22 And did eat and drink before Yhwh on that day with great gladness. And they made Solomon the son of David king the second time, and anointed him unto Yhwh to be the chief governor, and Zadok to be priest.
In feestelijke stemming aten en dronken zij voor het aanschijn van Jahweh; en nadat zij Salomon, den zoon van David, andermaal tot koning hadden uitgeroepen, zalfden zij hem voor Jahweh tot koning, en Sadok tot priester.
23 Then Solomon sat on the throne of Yhwh as king instead of David his father, and prospered; and all Israel obeyed him.
Zo besteeg Salomon na David, zijn vader, als koning de troon van Jahweh. Hij slaagde er in, heel Israël aan zich te onderwerpen;
24 And all the princes, and the mighty men, and all the sons likewise of king David, submitted themselves unto Solomon the king.
ook de overheidspersonen, het keurkorps en zelfs de andere zonen van koning David boden aan koning Salomon hun onderwerping aan.
25 And Yhwh magnified Solomon exceedingly in the sight of all Israel, and bestowed upon him such royal majesty as had not been on any king before him in Israel.
En Jahweh schonk Salomon een buitengewoon groot aanzien bij heel Israël, en maakte zijn regering zo luisterrijk, als nog geen enkele koning van Israël vóór hem had gehad.
26 Thus David the son of Jesse reigned over all Israel.
Zo heeft David, de zoon van Jesse, over geheel Israël geregeerd.
27 And the time that he reigned over Israel was forty years; seven years reigned he in Hebron, and thirty and three years reigned he in Jerusalem.
De tijd, dat hij over Israël regeerde, bedroeg veertig jaar; zeven jaar te Hebron, en drie en dertig in Jerusalem.
28 And he died in a good old age, full of days, riches, and honour: and Solomon his son reigned in his stead.
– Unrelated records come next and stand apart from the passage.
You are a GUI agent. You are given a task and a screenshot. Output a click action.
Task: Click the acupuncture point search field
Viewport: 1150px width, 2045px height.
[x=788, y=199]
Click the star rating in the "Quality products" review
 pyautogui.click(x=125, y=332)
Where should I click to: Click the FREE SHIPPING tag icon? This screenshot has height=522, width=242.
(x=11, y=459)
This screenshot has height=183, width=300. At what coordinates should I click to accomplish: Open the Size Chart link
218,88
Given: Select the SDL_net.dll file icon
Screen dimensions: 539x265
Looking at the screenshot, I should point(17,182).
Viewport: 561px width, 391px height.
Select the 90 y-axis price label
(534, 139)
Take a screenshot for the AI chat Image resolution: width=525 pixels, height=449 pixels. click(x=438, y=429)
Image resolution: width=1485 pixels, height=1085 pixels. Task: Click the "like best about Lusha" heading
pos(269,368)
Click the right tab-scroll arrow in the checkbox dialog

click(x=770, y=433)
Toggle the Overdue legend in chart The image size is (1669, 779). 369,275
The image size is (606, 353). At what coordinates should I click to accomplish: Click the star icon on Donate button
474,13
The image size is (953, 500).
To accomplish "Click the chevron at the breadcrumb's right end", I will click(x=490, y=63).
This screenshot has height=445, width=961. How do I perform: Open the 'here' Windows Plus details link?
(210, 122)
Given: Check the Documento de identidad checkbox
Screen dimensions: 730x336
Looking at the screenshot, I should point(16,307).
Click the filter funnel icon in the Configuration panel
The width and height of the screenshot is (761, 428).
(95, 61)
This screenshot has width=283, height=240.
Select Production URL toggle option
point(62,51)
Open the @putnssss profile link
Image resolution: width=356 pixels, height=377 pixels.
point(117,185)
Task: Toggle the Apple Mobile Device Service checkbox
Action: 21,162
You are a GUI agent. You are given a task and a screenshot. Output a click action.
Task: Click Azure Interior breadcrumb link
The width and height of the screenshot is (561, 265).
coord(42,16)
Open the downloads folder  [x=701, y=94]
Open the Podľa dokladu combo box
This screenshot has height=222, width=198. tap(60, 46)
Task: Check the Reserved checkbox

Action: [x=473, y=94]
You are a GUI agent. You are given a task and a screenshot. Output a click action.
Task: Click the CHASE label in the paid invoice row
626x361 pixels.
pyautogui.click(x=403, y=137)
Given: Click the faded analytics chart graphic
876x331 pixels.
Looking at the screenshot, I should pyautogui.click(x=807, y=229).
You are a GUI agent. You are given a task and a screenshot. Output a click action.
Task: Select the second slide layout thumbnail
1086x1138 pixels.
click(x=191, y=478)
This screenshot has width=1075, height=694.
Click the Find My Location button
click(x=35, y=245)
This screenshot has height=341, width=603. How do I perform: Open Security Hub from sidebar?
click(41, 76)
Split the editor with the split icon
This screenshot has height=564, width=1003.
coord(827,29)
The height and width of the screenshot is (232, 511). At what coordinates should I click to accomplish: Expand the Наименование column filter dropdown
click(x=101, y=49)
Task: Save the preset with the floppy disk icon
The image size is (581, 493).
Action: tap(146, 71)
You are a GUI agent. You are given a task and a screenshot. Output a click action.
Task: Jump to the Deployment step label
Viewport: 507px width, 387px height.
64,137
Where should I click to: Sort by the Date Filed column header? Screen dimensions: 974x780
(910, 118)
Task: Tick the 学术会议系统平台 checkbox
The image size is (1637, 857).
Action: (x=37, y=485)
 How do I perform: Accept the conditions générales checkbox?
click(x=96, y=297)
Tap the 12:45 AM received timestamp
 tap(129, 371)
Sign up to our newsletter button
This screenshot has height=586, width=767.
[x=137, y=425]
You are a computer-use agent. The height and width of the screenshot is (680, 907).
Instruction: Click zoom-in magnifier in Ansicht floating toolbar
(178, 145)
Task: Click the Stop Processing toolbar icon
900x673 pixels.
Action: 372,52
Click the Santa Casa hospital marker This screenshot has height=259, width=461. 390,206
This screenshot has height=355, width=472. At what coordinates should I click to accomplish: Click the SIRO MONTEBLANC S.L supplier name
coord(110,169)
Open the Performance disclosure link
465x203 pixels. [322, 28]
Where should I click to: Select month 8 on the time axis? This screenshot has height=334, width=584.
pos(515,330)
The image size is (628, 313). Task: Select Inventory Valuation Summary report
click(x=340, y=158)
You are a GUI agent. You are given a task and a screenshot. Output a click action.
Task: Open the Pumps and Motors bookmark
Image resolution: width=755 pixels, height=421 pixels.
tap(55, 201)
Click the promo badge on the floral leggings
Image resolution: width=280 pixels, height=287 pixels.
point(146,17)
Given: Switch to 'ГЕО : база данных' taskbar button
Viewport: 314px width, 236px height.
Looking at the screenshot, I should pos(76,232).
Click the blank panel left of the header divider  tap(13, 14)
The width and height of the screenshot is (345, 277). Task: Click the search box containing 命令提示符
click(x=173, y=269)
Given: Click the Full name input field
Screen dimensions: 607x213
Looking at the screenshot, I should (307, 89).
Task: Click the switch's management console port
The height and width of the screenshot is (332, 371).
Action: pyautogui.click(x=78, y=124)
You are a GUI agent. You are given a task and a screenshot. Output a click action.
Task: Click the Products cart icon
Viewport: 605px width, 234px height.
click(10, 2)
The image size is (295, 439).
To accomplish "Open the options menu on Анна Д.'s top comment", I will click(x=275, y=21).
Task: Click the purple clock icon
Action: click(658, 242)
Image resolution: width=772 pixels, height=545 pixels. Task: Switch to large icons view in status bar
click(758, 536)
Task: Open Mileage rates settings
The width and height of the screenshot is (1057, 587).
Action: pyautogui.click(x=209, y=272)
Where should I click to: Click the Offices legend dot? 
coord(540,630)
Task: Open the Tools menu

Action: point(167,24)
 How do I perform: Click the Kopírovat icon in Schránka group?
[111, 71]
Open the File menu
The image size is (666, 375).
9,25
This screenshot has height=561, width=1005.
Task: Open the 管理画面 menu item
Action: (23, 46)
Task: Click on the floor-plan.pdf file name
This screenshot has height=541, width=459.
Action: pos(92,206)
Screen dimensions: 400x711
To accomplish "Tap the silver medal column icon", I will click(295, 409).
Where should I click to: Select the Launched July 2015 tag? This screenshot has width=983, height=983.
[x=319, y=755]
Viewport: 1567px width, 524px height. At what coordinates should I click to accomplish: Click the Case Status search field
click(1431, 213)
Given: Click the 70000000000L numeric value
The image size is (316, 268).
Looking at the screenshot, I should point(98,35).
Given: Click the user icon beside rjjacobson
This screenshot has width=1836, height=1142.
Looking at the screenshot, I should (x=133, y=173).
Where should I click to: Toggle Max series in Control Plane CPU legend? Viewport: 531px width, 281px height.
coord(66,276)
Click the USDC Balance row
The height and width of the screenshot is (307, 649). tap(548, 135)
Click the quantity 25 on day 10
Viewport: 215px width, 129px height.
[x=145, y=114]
Hij overleed in gezegende ouderdom, rijk aan jaren, fortuin en aanzien; en zijn zoon Salomon volgde hem op.
29 Now the acts of David the king, first and last, behold, they are written in the book of Samuel the seer, and in the book of Nathan the prophet, and in the book of Gad the seer,
De geschiedenis van koning David, de vroegere zowel als de latere, staat beschreven in de Geschiedenis van den ziener Samuël, in die van den profeet Natan, en in die van den ziener Gad;
30 With all his reign and his might, and the times that went over him, and over Israel, and over all the kingdoms of the countries.
hierin vindt men ook een beschrijving van heel zijn bestuur, zijn heldendaden, en de verdere gebeurtenissen uit die tijd, welke hemzelf, Israël en alle koninkrijken der aarde zijn overkomen.